Structure-activity relationships of acetylcholine derivatives with Lucilia cuprina nicotinic acetylcholine receptor alpha 1 and alpha 2 subunits in chicken beta 2 subunit hybrid receptors in comparison with chicken nicotinic acetylcholine receptor alpha 4/ beta 2.

摘要

Insect nicotinic acetylcholine (ACh) receptors (nAChRs) are the targets of several insecticide classes. In the present study, we report the gene identification and cloning of nAChR alpha 1 and alpha 2 subunits (Lc alpha 1 and Lc alpha 2) from the sheep blowfly Lucilia cuprina. Xenopus oocytes voltage clamp experiments as hybrids with the chicken beta 2 nAChR (Gg beta 2) subunit resulted in ACh-gated ion channels with distinct dose-response curves for Lc alpha 1/Gg beta 2 (effective concentration 50% [EC₅₀]=80 nM; n_H=1.05), and Lc alpha 2/Gg beta 2 (EC₅₀=5.37 micro M, n_H=1.46). The neonicotinoid imidacloprid was a potent agonist for the alpha -bungarotoxin-sensitive Lc alpha 1/Gg beta 2 (EC₅₀ ~20 nM), while the alpha -bungarotoxin-resistant Lc alpha 2/Gg beta 2 showed a 30-fold lower sensitivity to this insecticide (EC₅₀=0.62 micro M). Thirteen close derivatives of ACh were analysed in EC₅₀, Hill coefficient and maximum current (relative to ACh) determinations for Lc alpha 1/Gg beta 2 and Lc alpha 2/Gg beta 2 and the chicken Gg alpha 4/Gg beta 2 nAChRs, and comparisons relative to ACh allowed the definition of novel structure-activity and structure-selectivity relationships.

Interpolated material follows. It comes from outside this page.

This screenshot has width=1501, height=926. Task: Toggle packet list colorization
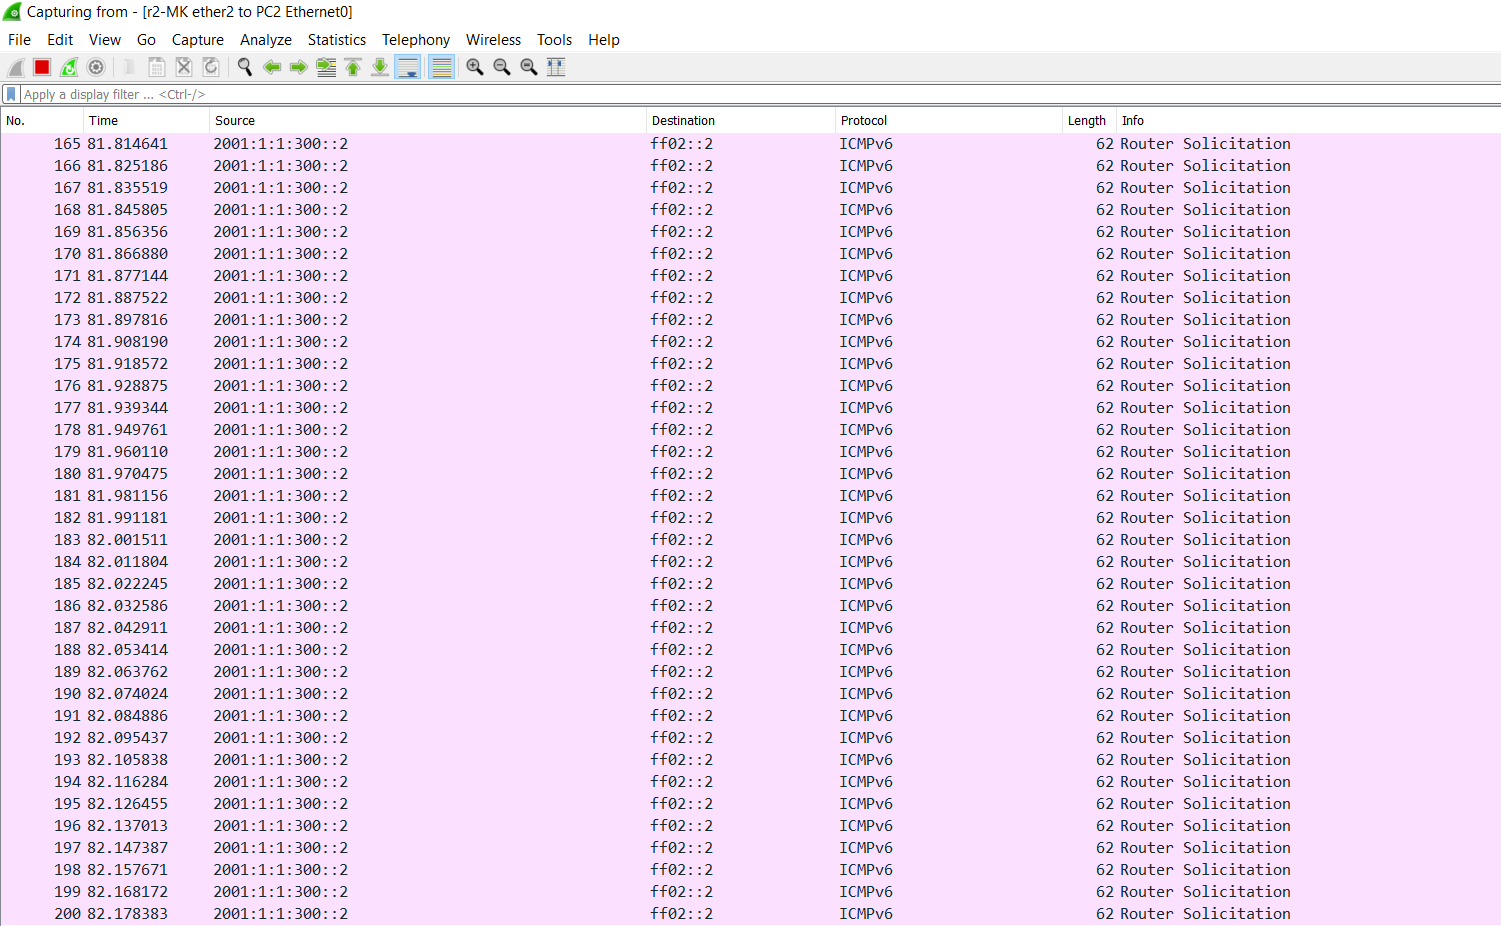tap(441, 66)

In the case of N-ethyl-acetylcholine, the EC₅₀ of the chicken Gg alpha 4/Gg beta 2 rose by a factor of 1000, while for both Lc alpha 1/Gg beta 2 and Lc alpha 2/Gg beta 2, potency remained unchanged. Further derivatives with insect nAChR selectivity potential were acetyl- alpha -methylcholine and trimethyl-(3-methoxy-3-oxopropyl)ammonium, followed by acetylhomocholine and trimethyl-(4-oxopentyl) ammonium. Our results may provide guidance for the identification or design of insect-specific nAChR agonists using structure-based or in silico methods.